To do
Return all of the data exactly, with nothing left out but the pictures.
- - -
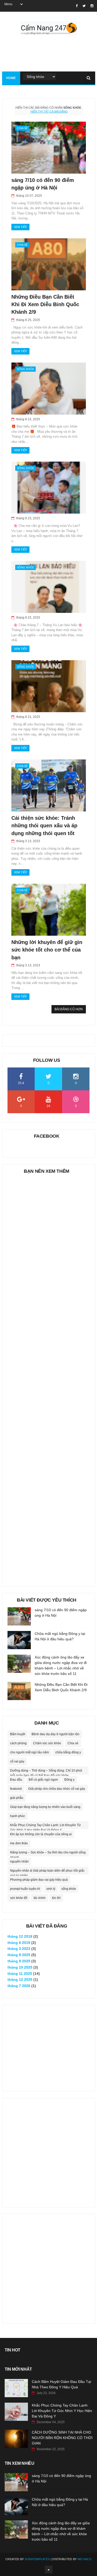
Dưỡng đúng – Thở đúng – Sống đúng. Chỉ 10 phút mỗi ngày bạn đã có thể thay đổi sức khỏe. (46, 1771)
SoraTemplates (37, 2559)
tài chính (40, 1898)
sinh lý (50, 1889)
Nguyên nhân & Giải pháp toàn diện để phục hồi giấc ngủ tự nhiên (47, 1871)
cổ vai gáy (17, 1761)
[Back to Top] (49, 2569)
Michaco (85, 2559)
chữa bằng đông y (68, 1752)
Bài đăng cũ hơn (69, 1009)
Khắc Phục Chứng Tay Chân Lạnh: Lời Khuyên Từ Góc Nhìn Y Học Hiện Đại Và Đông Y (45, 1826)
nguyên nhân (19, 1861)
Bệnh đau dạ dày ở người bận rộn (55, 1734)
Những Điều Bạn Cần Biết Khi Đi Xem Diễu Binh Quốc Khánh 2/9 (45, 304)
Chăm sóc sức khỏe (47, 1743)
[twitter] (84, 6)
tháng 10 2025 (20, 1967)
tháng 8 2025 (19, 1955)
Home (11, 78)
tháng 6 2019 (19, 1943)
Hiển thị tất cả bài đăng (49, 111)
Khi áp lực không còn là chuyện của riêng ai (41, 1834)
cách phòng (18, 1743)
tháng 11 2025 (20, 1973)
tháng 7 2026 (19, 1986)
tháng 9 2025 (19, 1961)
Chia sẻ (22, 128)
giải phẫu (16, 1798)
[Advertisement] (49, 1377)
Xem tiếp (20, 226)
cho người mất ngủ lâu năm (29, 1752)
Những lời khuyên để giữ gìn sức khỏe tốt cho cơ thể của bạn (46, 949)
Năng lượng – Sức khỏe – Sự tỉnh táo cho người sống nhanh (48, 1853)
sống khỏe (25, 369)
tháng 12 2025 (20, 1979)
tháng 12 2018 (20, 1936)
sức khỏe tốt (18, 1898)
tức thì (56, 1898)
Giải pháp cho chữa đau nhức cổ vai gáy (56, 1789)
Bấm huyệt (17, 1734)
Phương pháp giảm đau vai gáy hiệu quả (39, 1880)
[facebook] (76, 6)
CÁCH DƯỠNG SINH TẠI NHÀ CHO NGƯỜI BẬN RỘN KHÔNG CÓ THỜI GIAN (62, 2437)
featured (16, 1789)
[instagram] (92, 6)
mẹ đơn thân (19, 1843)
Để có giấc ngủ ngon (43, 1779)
- - -
Answer for this exercise
Dưỡng đúng – Thở đúng – Sống đúng. Chỉ 10 phút mỗi ngày bạn đã có thể thay đổi sức khỏe. (46, 1771)
SoraTemplates (37, 2559)
tài chính (40, 1898)
sinh lý (50, 1889)
Nguyên nhân & Giải pháp toàn diện để phục hồi giấc ngủ tự nhiên (47, 1871)
cổ vai gáy (17, 1761)
[Back to Top] (49, 2569)
Michaco (85, 2559)
chữa bằng đông y (68, 1752)
Bài đăng cũ hơn (69, 1009)
Khắc Phục Chứng Tay Chân Lạnh: Lời Khuyên Từ Góc Nhìn Y Học Hiện Đại Và Đông Y (45, 1826)
nguyên nhân (19, 1861)
Bệnh đau dạ dày ở người bận rộn (55, 1734)
Những Điều Bạn Cần Biết Khi Đi Xem Diễu Binh Quốc Khánh 2/9 (45, 304)
Chăm sóc sức khỏe (47, 1743)
[twitter] (84, 6)
tháng 10 2025 (20, 1967)
tháng 8 2025 (19, 1955)
Home (11, 78)
tháng 6 2019 (19, 1943)
Hiển thị tất cả bài đăng (49, 111)
Khi áp lực không còn là chuyện của riêng ai (41, 1834)
cách phòng (18, 1743)
tháng 11 2025 (20, 1973)
tháng 7 2026 (19, 1986)
tháng 9 2025 (19, 1961)
Chia sẻ (22, 128)
giải phẫu (16, 1798)
[Advertisement] (49, 1377)
Xem tiếp (20, 226)
cho người mất ngủ lâu năm (29, 1752)
Những lời khuyên để giữ gìn sức khỏe tốt cho cơ thể của bạn (46, 949)
Năng lượng – Sức khỏe – Sự tỉnh táo cho người sống nhanh (48, 1853)
sống khỏe (25, 369)
tháng 12 2025 (20, 1979)
tháng 12 2018 (20, 1936)
sức khỏe tốt (18, 1898)
tức thì (56, 1898)
Giải pháp cho chữa đau nhức cổ vai gáy (56, 1789)
Bấm huyệt (17, 1734)
Phương pháp giảm đau vai gáy hiệu quả (39, 1880)
[facebook] (76, 6)
CÁCH DƯỠNG SINH TẠI NHÀ CHO NGƯỜI BẬN RỘN KHÔNG CÓ THỜI GIAN (62, 2437)
featured (16, 1789)
[instagram] (92, 6)
mẹ đơn thân (19, 1843)
Để có giấc ngủ ngon (43, 1779)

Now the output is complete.